蝦夷「現世はこれにて終わるが、輪廻を巡って、来世、必ずやこの国を手に
 入れてやる!」
   蝦夷、結灯台の三脚を倒す。
   火が燃え広がる。

○同・外観(夜)
   館が燃えている。
   中大兄と鎌足、火を見ている。

○板蓋宮・表(夜)
   ワームホールの前に立っているマリ。
   飴野、やって来る。
マリ「用は済んだ?」
飴野「助けたい人がいるんだ。その日に連れてって欲しい」
マリ「ダメ」
飴野「頼む!」
マリ「過去は変えられないし変えちゃいけない。甘んじて受け入れるもの。
 たとえそれが大規模自然災害でも大虐殺でも……原爆投下でも」
飴野「そんな……」
マリ「入れ!」
   飴野をワームホールに放り込むマリ。

○竪穴式住居・中(夜)
   ヒマロの死体の前で泣いているマトジ。
   ツグメ、袋を持って来て、
ツグメ「お外にあった」
マトジ「?」
   マトジ、袋を開けると……
   中にはビー玉。
   ハッとするマトジ。

○同・外(夜)
   出て来るマトジ。空を見上げる。
   星が輝いている。
   涙を流して笑うマトジ。

○通学路・歩道(2030年・夜)
   ワームホールが開いて、飴野が落下して来る。
飴野「いたっ!」
   道路を見が左側通行に戻っている。
   バッグの中から歴史の教科書が落ちる。
   飴野、教科書を拾う。
飴野「?」

○教科書
   『遺跡から発見されたガラス玉』とあり、ビー玉の写真が掲載されてい
   る。

○川岸(夜)
   やって来る飴野。

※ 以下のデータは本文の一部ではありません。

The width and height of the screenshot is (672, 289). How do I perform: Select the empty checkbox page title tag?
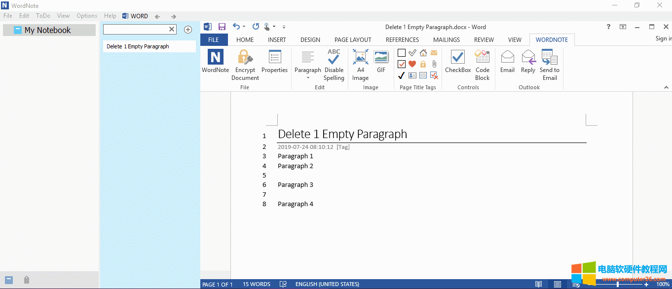(x=402, y=53)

ジッと川を見つめてから、空を見上げる。
   星が輝いている。

○岩戸中学校・三年一組(日替わり・朝)
   生徒たち、着席している。
   飴野の視線の先には……
   ビー玉が敷き詰められた金魚鉢。
   美佐とマリが、黒板の前に立っている。
美佐「自己紹介して」
マリ「隣町から来た幕田マリです、よろしく」
   生徒たち、拍手。
美佐「そこの空いてる席に座って」
マリ「はーい」
   飴野の隣に座るマリ。
マリ「よっ、飴野」
飴野「え? どうしての俺の名前を……あれ? 君、どこかで……」
マリM「やっぱ完全に忘れたわけじゃないか」
マリ「飴野、わりと使えるからパートナーにしてあげる」
飴野「へ?」
マリ「嫌だなぁ、日本担当。ま、ドイツ担当よりマシだけど」
飴野「?」
   怪訝そうにマリを見る飴野。